Accurate reporting of heart failure in primary care is also complex. Dyspnoea, fatigue, and ankle swelling are typical symptoms of heart failure, but are also common in other conditions. Moreover, people with heart failure often have other comorbidities that require medications [19]. Treatment for hypertension, for example, includes diuretics and angiotensin-converting enzyme inhibitors, which lessen the symptoms of heart failure and make it harder for general practitioners (GPs) to recognise. The condition can be investigated in the primary care setting by testing the brain natriuretic peptide levels or echocardiography in some GP practices [20]. However, referrals may need to be made for further investigations by a cardiologist, such as electrocardiography and chest radiography [21]. In these cases, recording of heart failure will rely on communication from hospitals to the GPs.

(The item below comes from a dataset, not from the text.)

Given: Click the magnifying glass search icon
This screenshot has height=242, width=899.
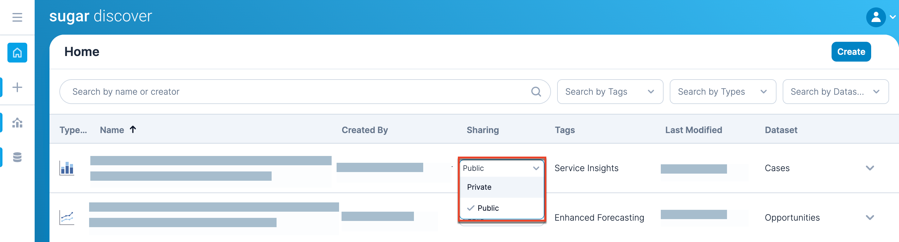Looking at the screenshot, I should point(536,92).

Any further strengths and limitations that are identified whilst carrying the study will be reported in the final manuscript.

Ethics and Dissemination

This study has been tested against the Health Research Authority (HRA) Medical Research Council (MRC) tool for identifying research and has been categorised as a clinical audit that does not require specific ethical approval [22]. We have also checked the study requirements against the Research Integrity and Governance Office’s (at the University of Surrey) Self-Assessment for Governance and Ethics tool, which confirmed that a formal ethics review is not required for this work. The RCGP RSC Study Approval Committee has approved this study and will provide access to the key variables in the database for analysis.

Data for this study will be pseudonymised upon extraction and will not be identifiable to the research team. These data are stored on dedicated secure servers within the RCGP RSC data and analytics hub at the University of Surrey. Consent for these data will not be required; we will not process data for people with opt-out codes as per the UK National Data Guardian consent/opt-out model [23]. Furthermore, the study will be performed in accordance with the basic principles for human research as outlined in the Declaration of Helsinki 1964, and its subsequent versions [24].

Our intention is to present the preliminary findings at a primary care/diabetes-focused conference, and to submit the final manuscript to a peer reviewed journal for publication.